Stated exercise: Write out, word for word, the entries below from the line with "Task: Click the Opportunity" up to and including the line with "Looking at the screenshot, I should tap(133, 202).", leaving out the pictures.

Screen grounding entries:

----

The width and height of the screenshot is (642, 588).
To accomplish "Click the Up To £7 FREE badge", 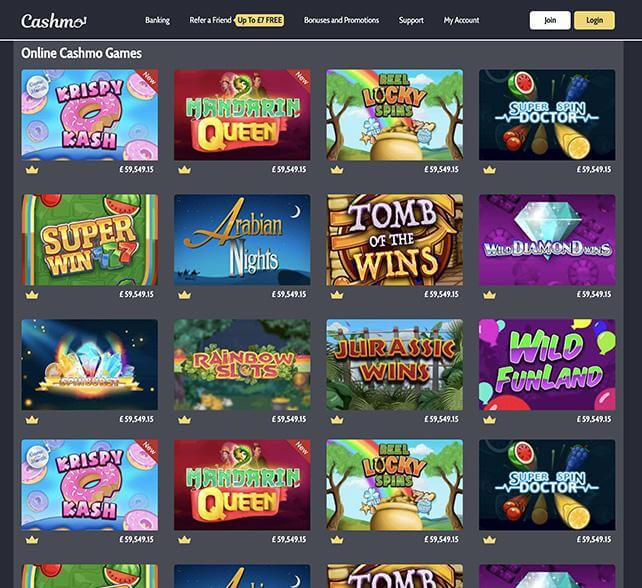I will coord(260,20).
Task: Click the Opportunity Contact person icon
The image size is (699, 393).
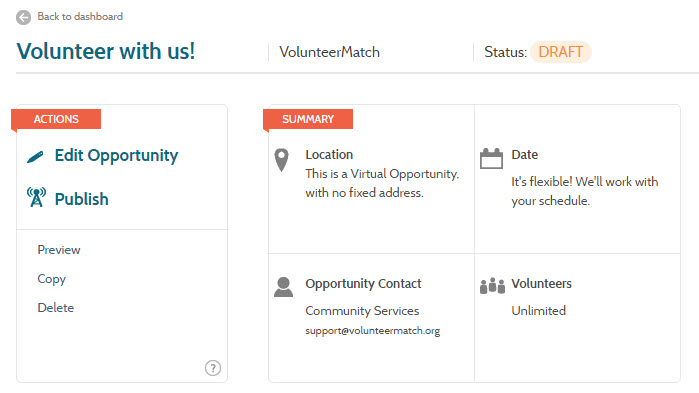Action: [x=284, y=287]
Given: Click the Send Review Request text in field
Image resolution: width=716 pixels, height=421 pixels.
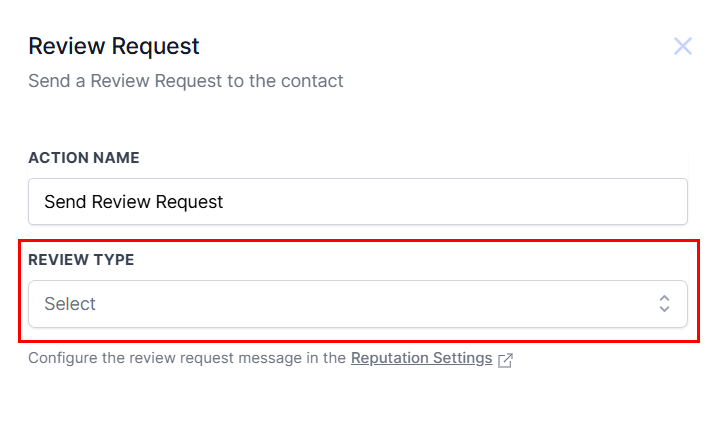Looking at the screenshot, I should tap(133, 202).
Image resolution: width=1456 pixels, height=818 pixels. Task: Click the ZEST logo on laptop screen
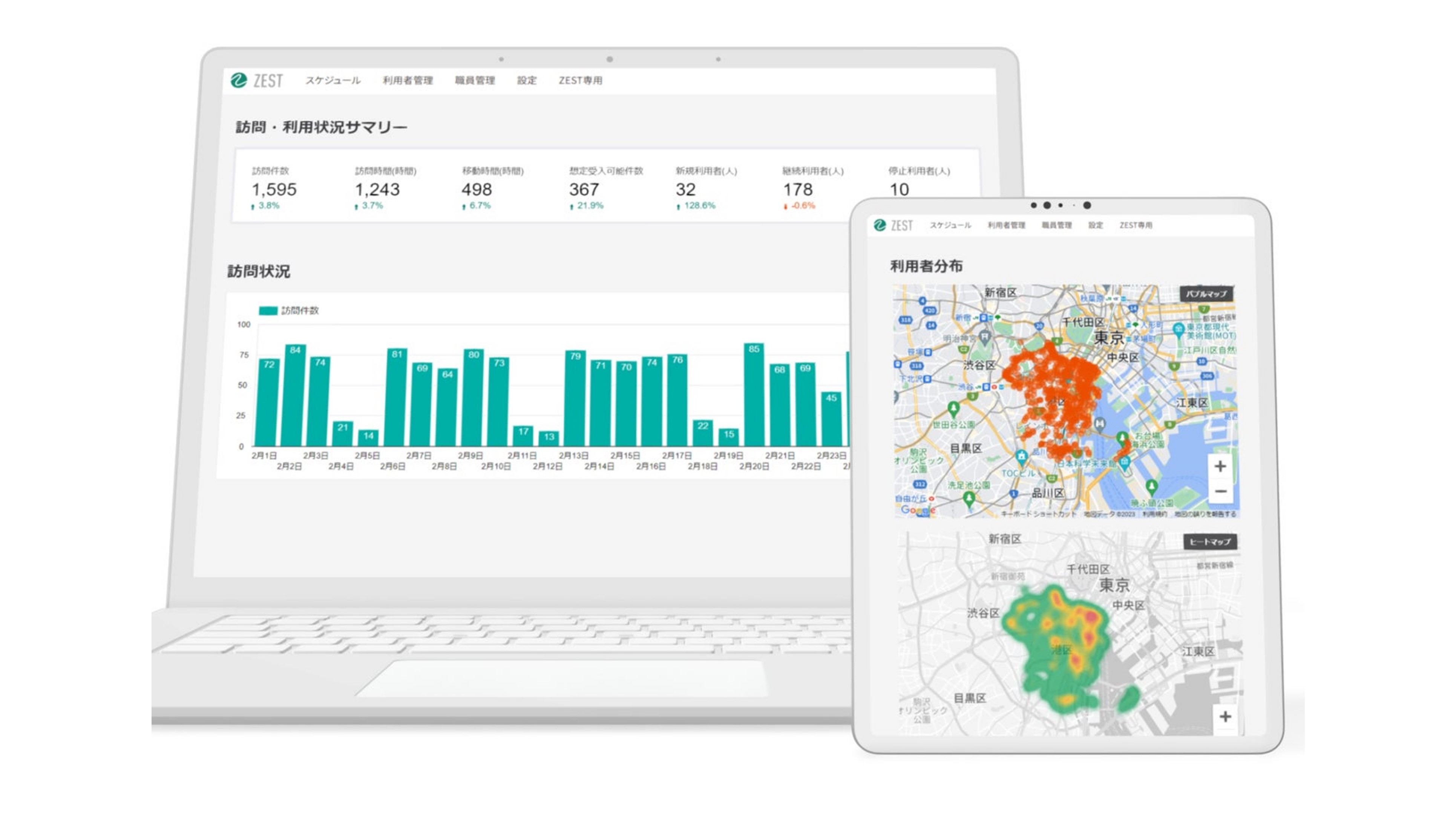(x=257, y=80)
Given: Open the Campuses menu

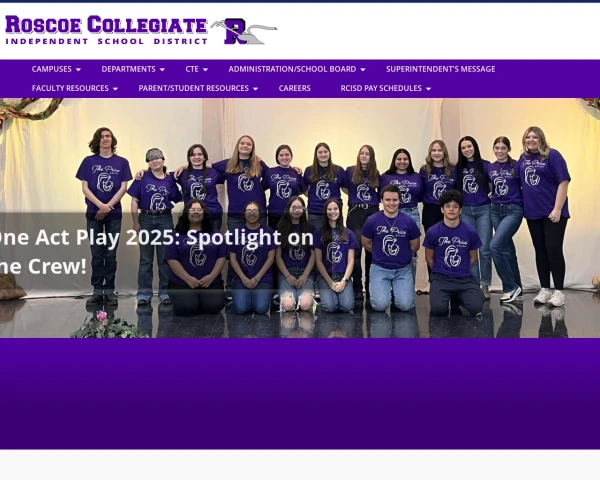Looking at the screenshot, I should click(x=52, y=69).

----

Task result:
Task: Click the Opportunity Contact person icon
The image size is (699, 393).
Action: [x=284, y=287]
Given: Click the Send Review Request text in field
Image resolution: width=716 pixels, height=421 pixels.
Looking at the screenshot, I should tap(133, 202).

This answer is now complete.